The number one rule in crypto: not your keys, not your coins. When you leave crypto on an exchange, you're trusting that company with your assets — and exchanges get hacked, go bankrupt, or freeze withdrawals. Self-custody means holding your own private keys. It's a responsibility, but also a superpower. This guide explains how to do it safely.

Hot vs cold wallets

A "wallet" in crypto doesn't store coins — it stores private keys. Your coins exist on the blockchain; the wallet just proves you own them. Hot wallets are software applications (MetaMask, Trust Wallet, Coinbase Wallet) that run on your phone or computer — always connected to the internet. They're free, convenient, and great for actively using DeFi or making frequent transactions. But an internet-connected device can be compromised by malware, phishing sites, or browser extensions.

Cold wallets (hardware wallets) are physical devices — essentially USB drives with a secure chip — that store your private keys completely offline. When you sign a transaction, the signing happens inside the device and the private key never touches your computer. Even if your computer is completely compromised by malware, your hardware wallet cannot be remotely drained. The tradeoff is cost ($50–200) and the extra steps required for each transaction.

The standard recommendation: use a hot wallet for everyday DeFi activity with funds you can afford to lose, and a hardware wallet for long-term holdings. Never store more than you'd put in a physical wallet on a hot wallet.

The seed phrase: your master key

When you create any crypto wallet, it generates a seed phrase — a sequence of 12 or 24 common English words drawn from a standardized list of 2,048. This phrase is the mathematical root from which all your private keys are derived. Lose the device but keep the seed phrase, and you recover everything. Lose the seed phrase and lose the device, and your funds are gone forever — no customer support, no password reset, no recovery.

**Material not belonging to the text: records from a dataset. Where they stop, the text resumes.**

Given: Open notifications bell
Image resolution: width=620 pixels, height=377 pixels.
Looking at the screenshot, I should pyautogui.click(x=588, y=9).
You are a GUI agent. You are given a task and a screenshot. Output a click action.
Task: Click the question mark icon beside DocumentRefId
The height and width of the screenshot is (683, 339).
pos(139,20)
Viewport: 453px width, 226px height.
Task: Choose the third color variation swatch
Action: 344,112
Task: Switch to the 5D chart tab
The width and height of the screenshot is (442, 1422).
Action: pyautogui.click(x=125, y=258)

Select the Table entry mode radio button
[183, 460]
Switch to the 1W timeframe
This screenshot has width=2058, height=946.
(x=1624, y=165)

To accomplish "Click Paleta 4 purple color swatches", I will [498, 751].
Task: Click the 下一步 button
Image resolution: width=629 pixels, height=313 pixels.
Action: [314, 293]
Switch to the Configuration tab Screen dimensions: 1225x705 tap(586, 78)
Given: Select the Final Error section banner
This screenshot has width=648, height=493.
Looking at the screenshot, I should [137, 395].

The seed phrase must be written down immediately on paper (the wallet will show it only once) and stored physically. Best practices: use a fireproof metal seed phrase backup product (like Cryptosteel or Bilodeau), store a copy at home and another in a bank safety deposit box or trusted location, and never photograph it, type it into any device, or store it in cloud services like Google Drive or iCloud.

"Your seed phrase is worth exactly as much as your entire crypto portfolio. Treat it accordingly."— Ledger Security Team

Hardware wallet setup

Setting up a Ledger or Trezor takes about 20 minutes. First, buy directly from the manufacturer — never from eBay or Amazon third-party sellers (pre-configured devices with pre-known seed phrases are a scam). When the device arrives, the setup process will generate a new seed phrase on the device itself (the manufacturer never sees it). Write it down during setup. Then install the companion software (Ledger Live or Trezor Suite), add the coins you want to hold, and transfer your crypto from the exchange to your hardware wallet address.

Always verify the receiving address on the hardware wallet's screen — not just on your computer. Clipboard-hijacking malware can replace a copied address with the attacker's address. Your hardware wallet's screen is the source of truth.

Common security mistakes

The most common way people lose crypto isn't hacking — it's human error. Entering seed phrases into websites ("verify your wallet," "claim your airdrop") is the number one attack vector. Legitimate wallet software and websites will never ask for your seed phrase. Another common mistake: using the same password across exchange accounts. A breach at one exchange can compromise all others. Use a password manager and unique passwords everywhere. Finally, never share screenshots of your portfolio — metadata in images can reveal information, and knowing your holdings makes you a target for social engineering.